* **Given information**
━━━━━━━━━━━━━━━━━━━━

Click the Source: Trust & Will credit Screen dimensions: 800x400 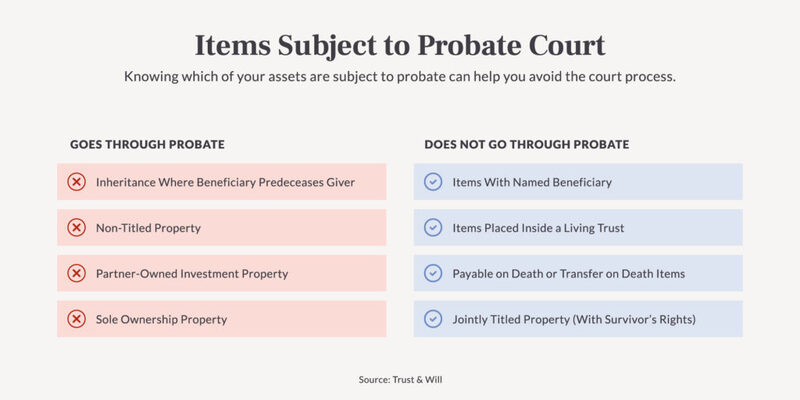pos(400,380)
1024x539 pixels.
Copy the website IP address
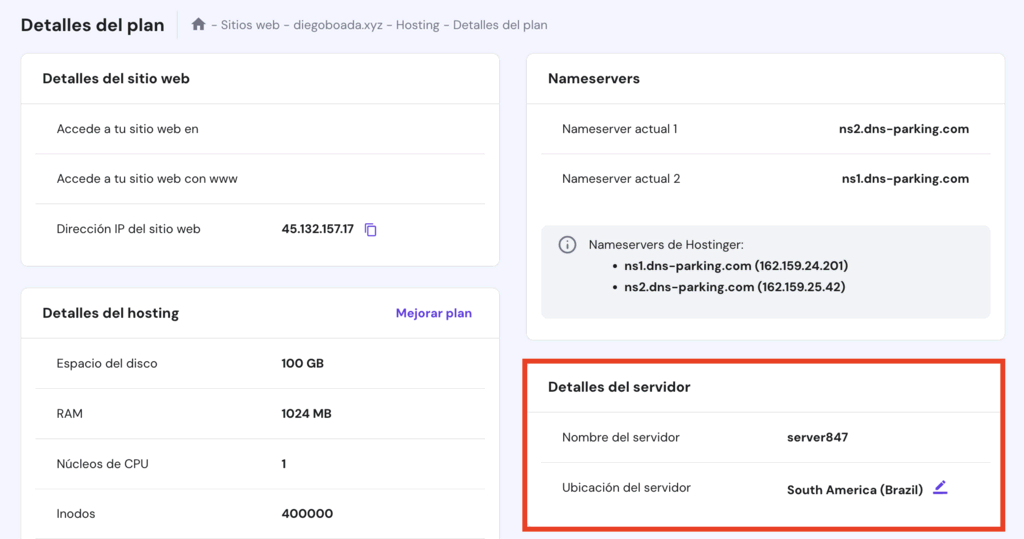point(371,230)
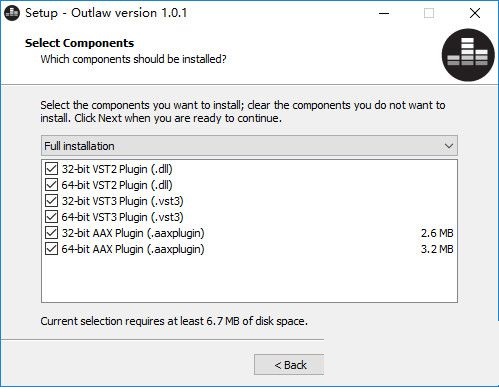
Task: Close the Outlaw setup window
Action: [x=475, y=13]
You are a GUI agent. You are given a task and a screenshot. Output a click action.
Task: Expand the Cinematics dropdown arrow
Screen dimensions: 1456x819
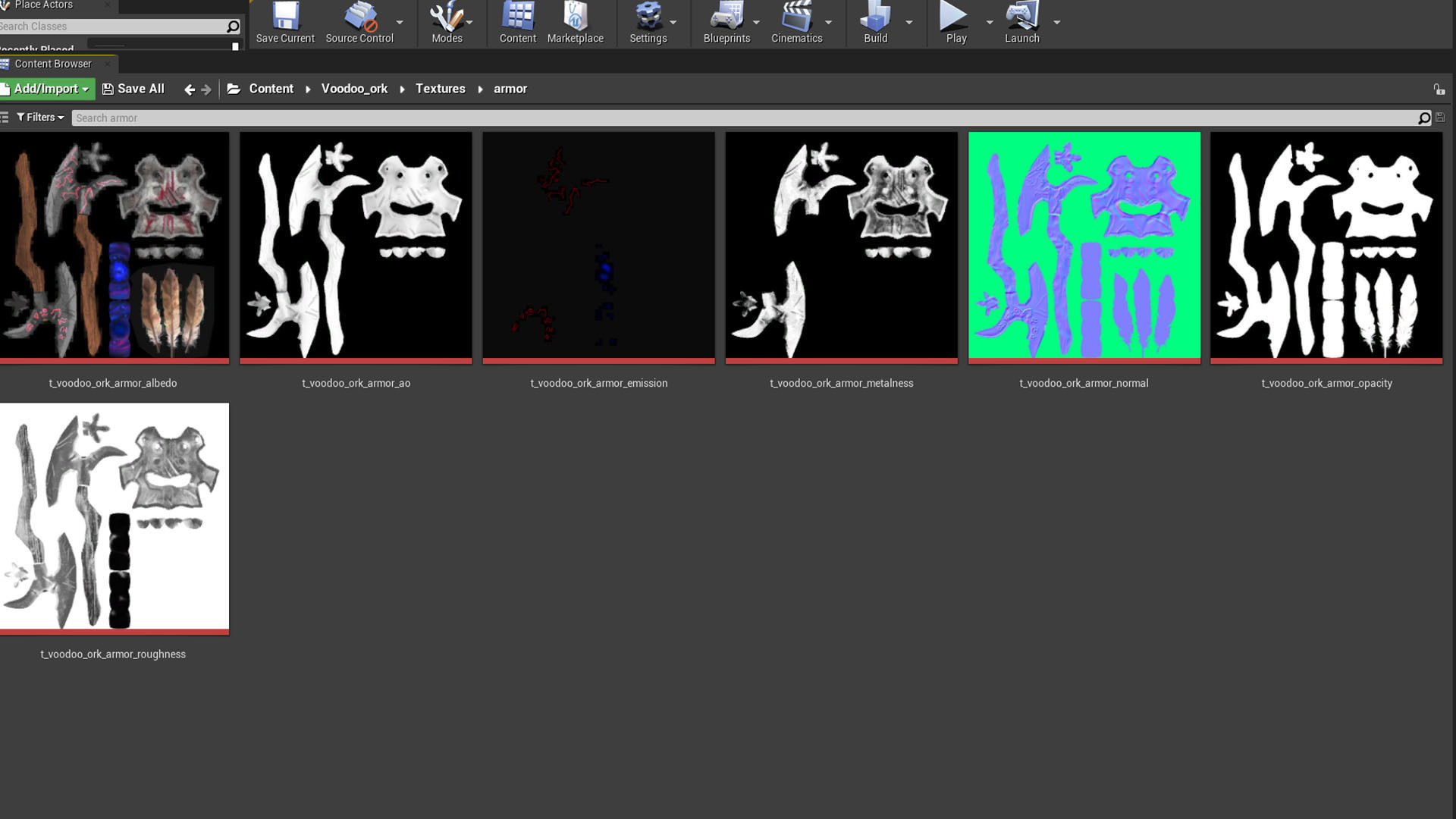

━━━━━━━━━━━━━━━━━━━━

* **Exercise details**
Retype the records verbatim, starting at the line that contains "1024x539 pixels." and continuing through the end of the records, and omit the pictures from your answer.

* **Result for this exercise**
1024x539 pixels.
Copy the website IP address
point(371,230)
Task: Close the Outlaw setup window
Action: [x=475, y=13]
You are a GUI agent. You are given a task and a screenshot. Output a click action.
Task: Expand the Cinematics dropdown arrow
Screen dimensions: 1456x819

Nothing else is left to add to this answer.